[Start Provided text]
Upgrade to vllm 0.17.0 corex v4.1 overlay

2026-04-29 19:38:22 +08:00
parent 8fac6062e4
commit 938d0854a5
430 changed files with 35969 additions and 14511 deletions
--- a/vllm/model_executor/models/qwen3_next.py
+++ b/vllm/model_executor/models/qwen3_next.py
@@ -10,6 +10,7 @@ from einops import rearrange
 from torch import nn
 from transformers.activations import ACT2FN

+from vllm import envs
 from vllm.compilation.decorators import support_torch_compile
 from vllm.config import (
    CacheConfig,
@@ -34,7 +35,8 @@ from vllm.model_executor.layers.fla.ops import (
    chunk_gated_delta_rule as fla_chunk_gated_delta_rule,
 )
 from vllm.model_executor.layers.fla.ops import (
-    fused_recurrent_gated_delta_rule,
+    fused_recurrent_gated_delta_rule_packed_decode,
+    fused_sigmoid_gating_delta_rule_update,
 )
[End Provided text]
● Requirements
Copy out the commit diff above word for word, reproducing every line.
[Start Data shown]
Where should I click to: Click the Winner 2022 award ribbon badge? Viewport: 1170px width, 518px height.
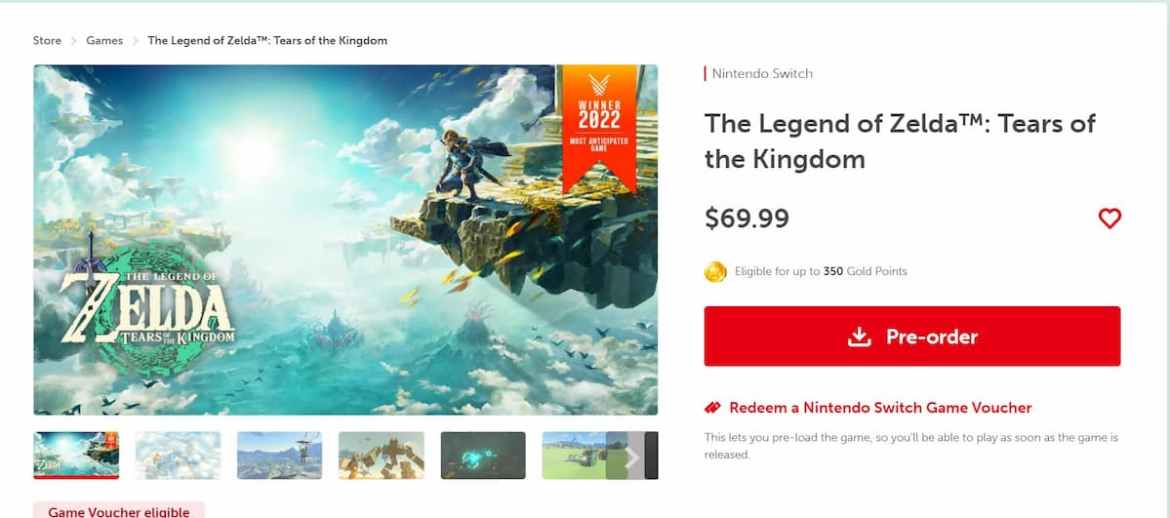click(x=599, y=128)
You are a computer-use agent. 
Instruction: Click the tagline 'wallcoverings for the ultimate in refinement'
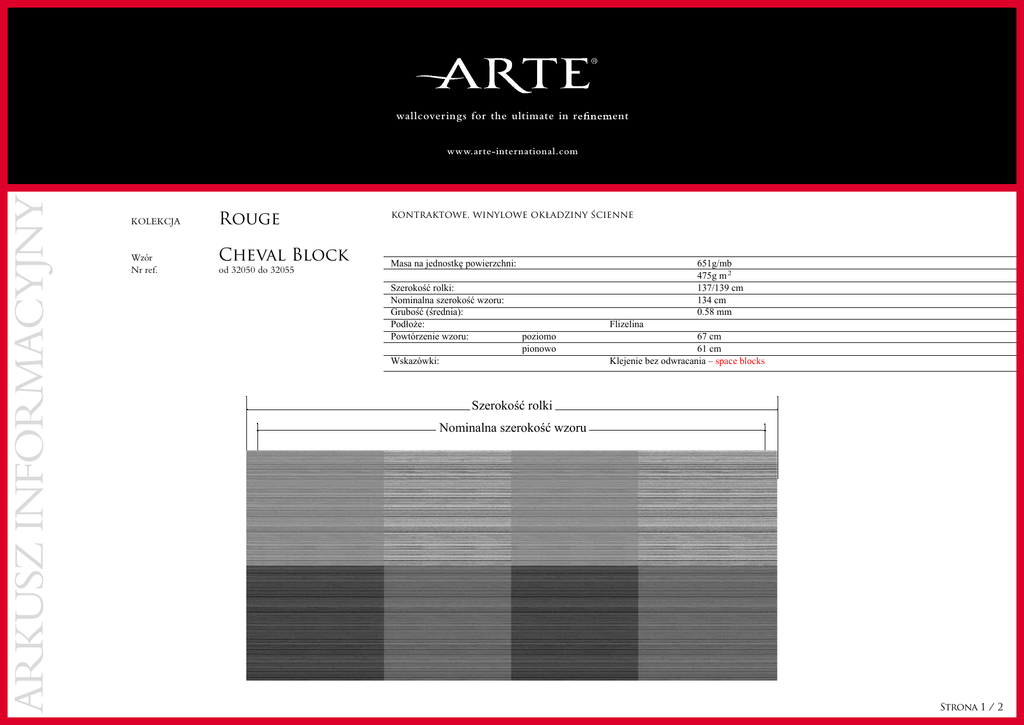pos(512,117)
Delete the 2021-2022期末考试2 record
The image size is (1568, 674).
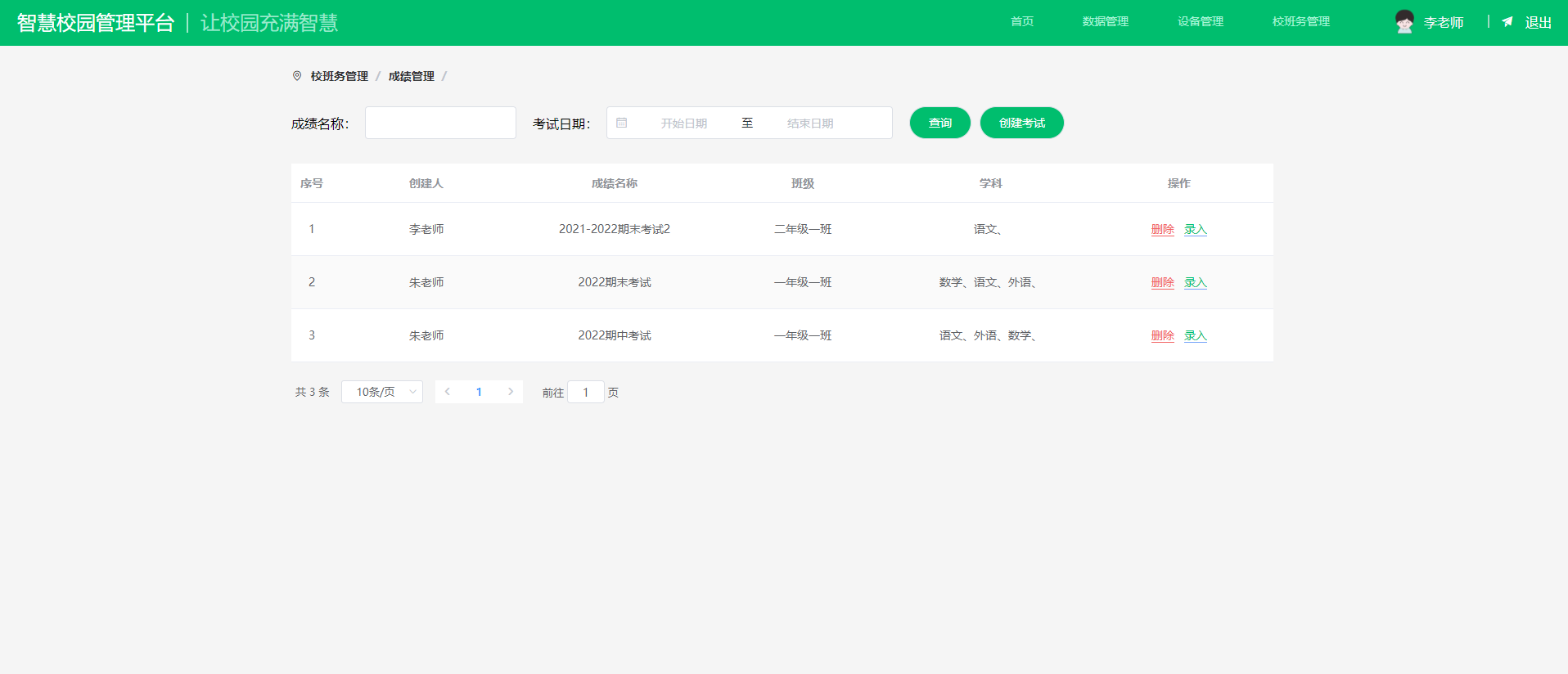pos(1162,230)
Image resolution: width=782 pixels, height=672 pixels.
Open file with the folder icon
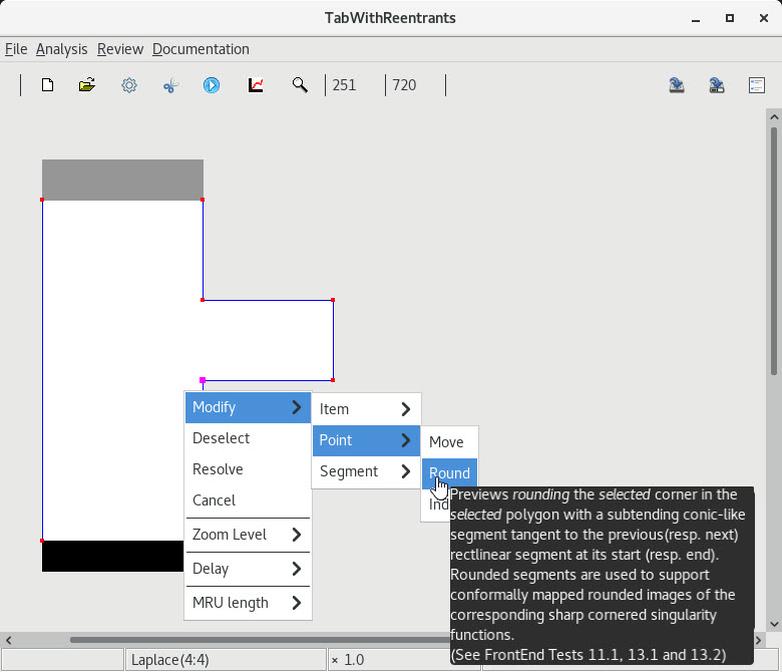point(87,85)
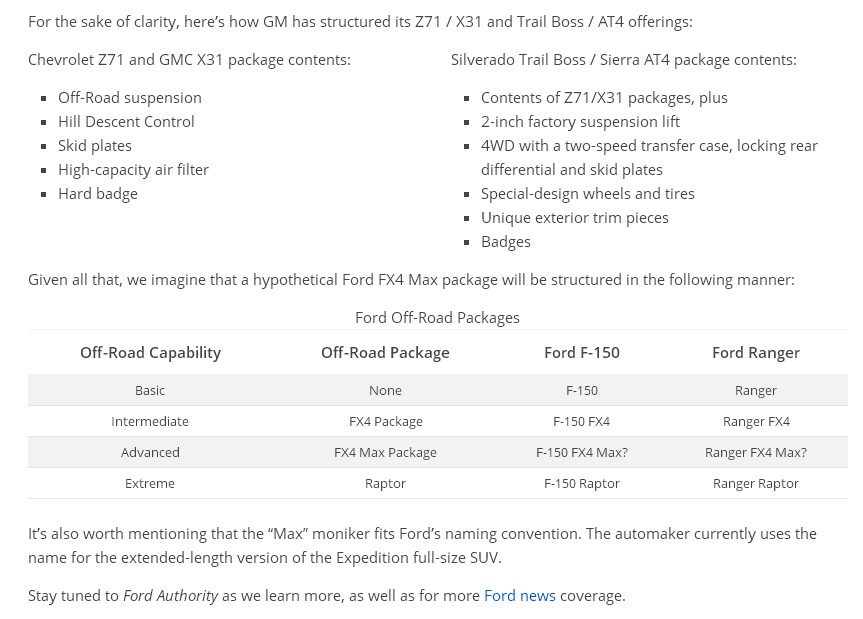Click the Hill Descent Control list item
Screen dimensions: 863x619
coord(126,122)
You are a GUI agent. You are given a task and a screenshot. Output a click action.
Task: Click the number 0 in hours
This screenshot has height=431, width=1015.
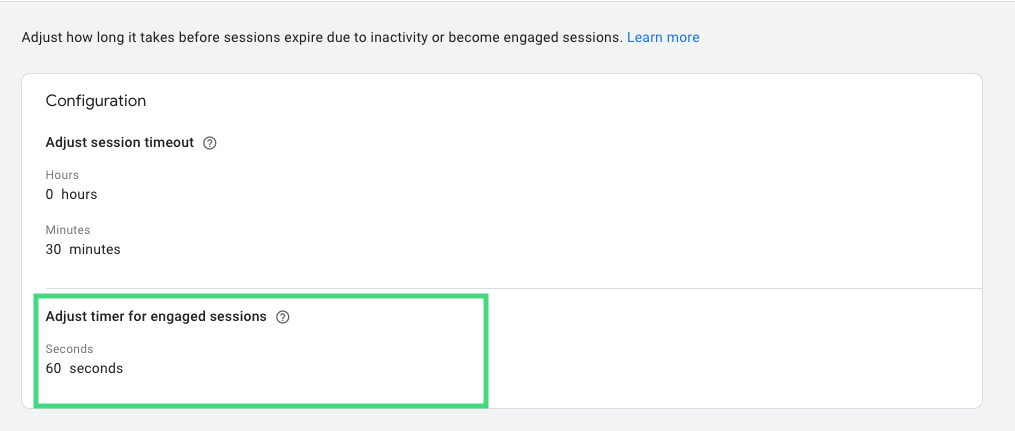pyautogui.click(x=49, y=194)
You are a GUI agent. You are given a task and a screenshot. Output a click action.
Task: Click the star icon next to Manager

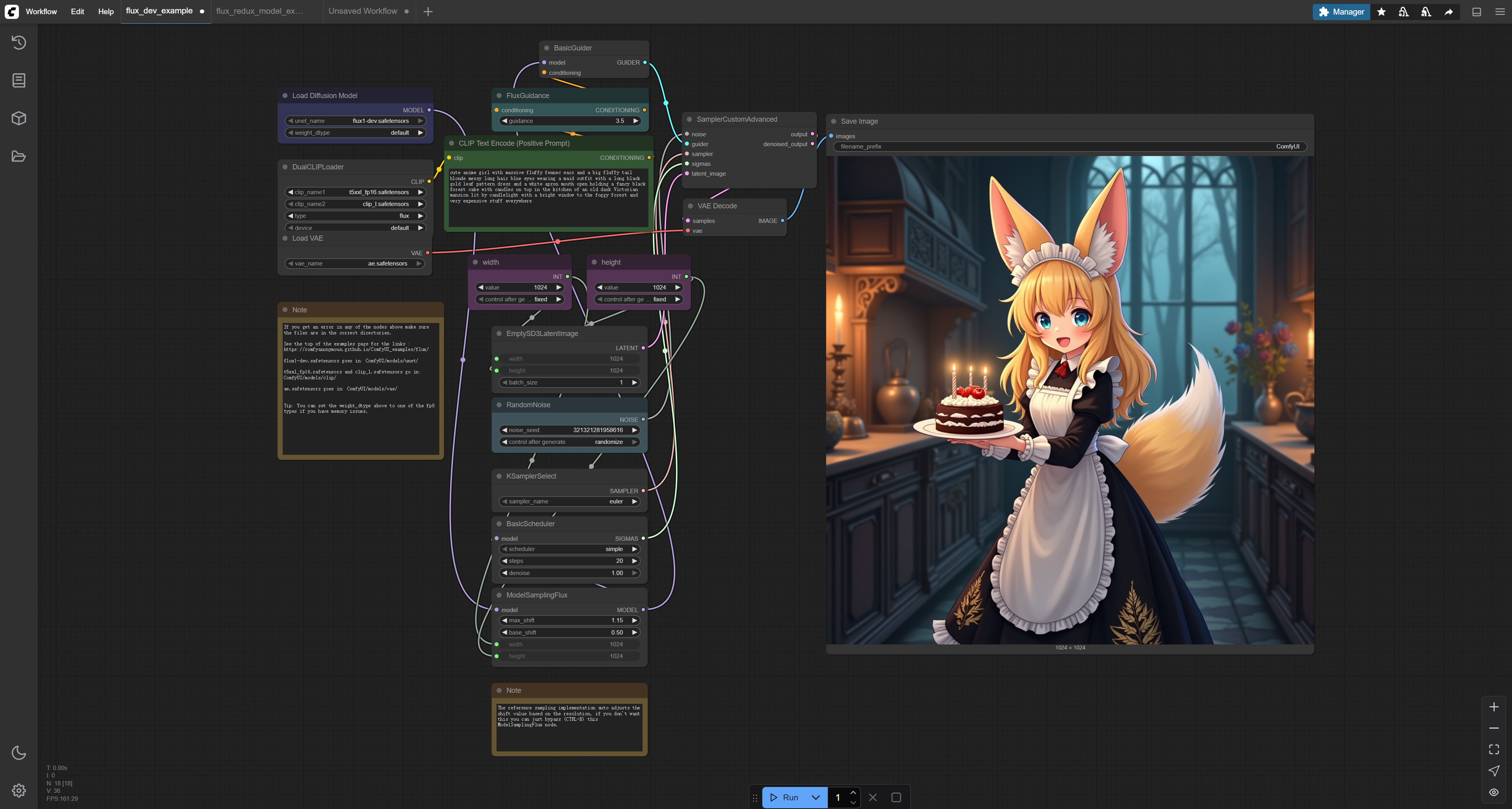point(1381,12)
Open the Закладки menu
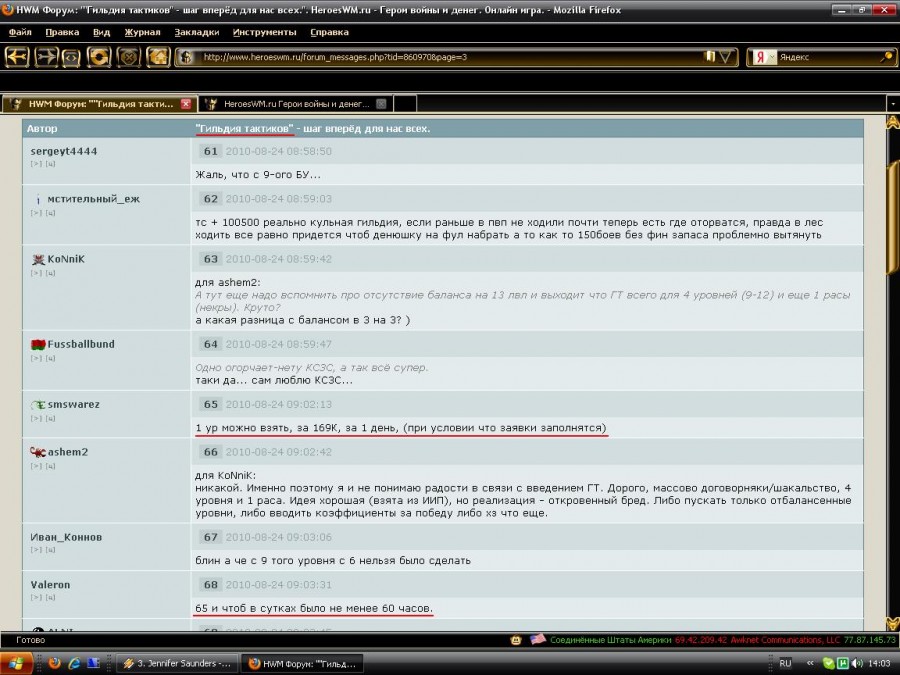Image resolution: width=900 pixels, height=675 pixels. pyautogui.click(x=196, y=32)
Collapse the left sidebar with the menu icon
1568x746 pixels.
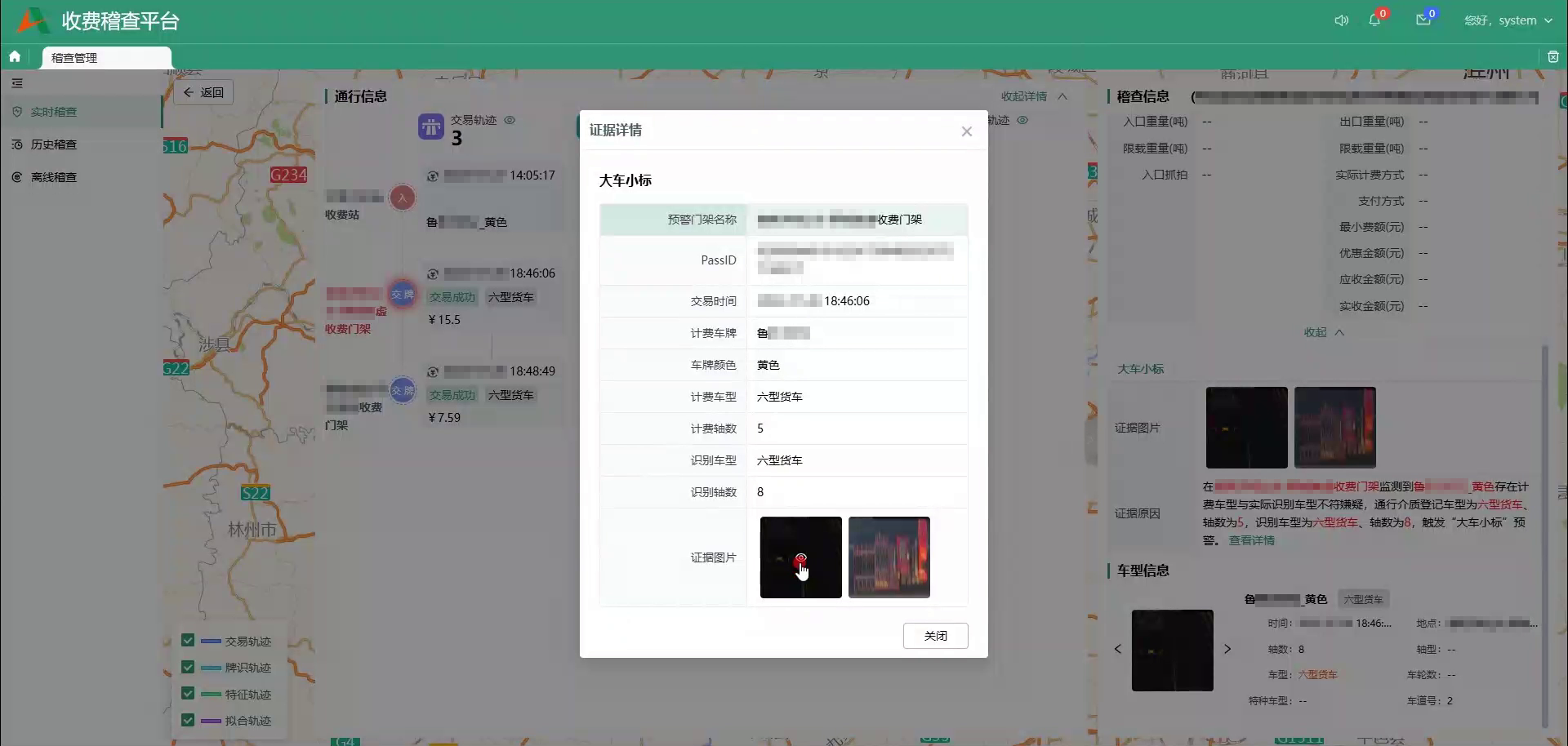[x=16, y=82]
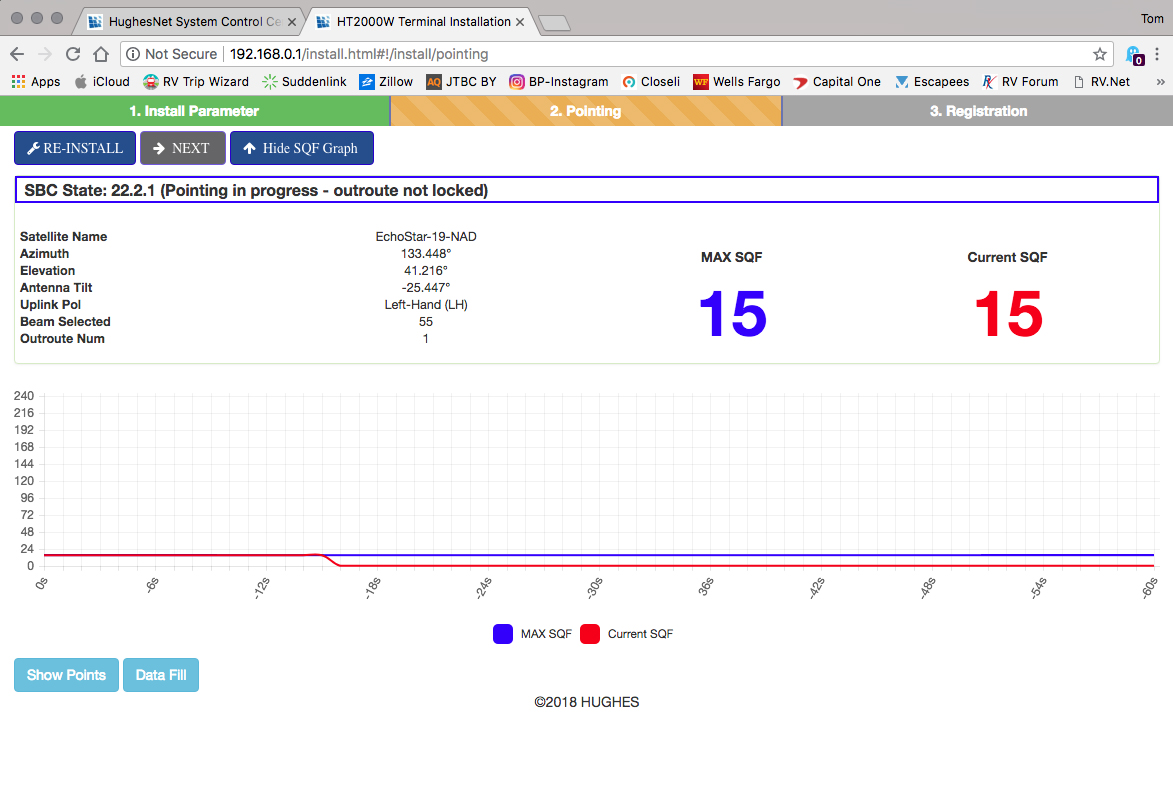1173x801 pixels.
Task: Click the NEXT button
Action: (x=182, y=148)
[End Data shown]
● Exercise result
Upgrade to vllm 0.17.0 corex v4.1 overlay

2026-04-29 19:38:22 +08:00
parent 8fac6062e4
commit 938d0854a5
430 changed files with 35969 additions and 14511 deletions
--- a/vllm/model_executor/models/qwen3_next.py
+++ b/vllm/model_executor/models/qwen3_next.py
@@ -10,6 +10,7 @@ from einops import rearrange
 from torch import nn
 from transformers.activations import ACT2FN

+from vllm import envs
 from vllm.compilation.decorators import support_torch_compile
 from vllm.config import (
    CacheConfig,
@@ -34,7 +35,8 @@ from vllm.model_executor.layers.fla.ops import (
    chunk_gated_delta_rule as fla_chunk_gated_delta_rule,
 )
 from vllm.model_executor.layers.fla.ops import (
-    fused_recurrent_gated_delta_rule,
+    fused_recurrent_gated_delta_rule_packed_decode,
+    fused_sigmoid_gating_delta_rule_update,
 )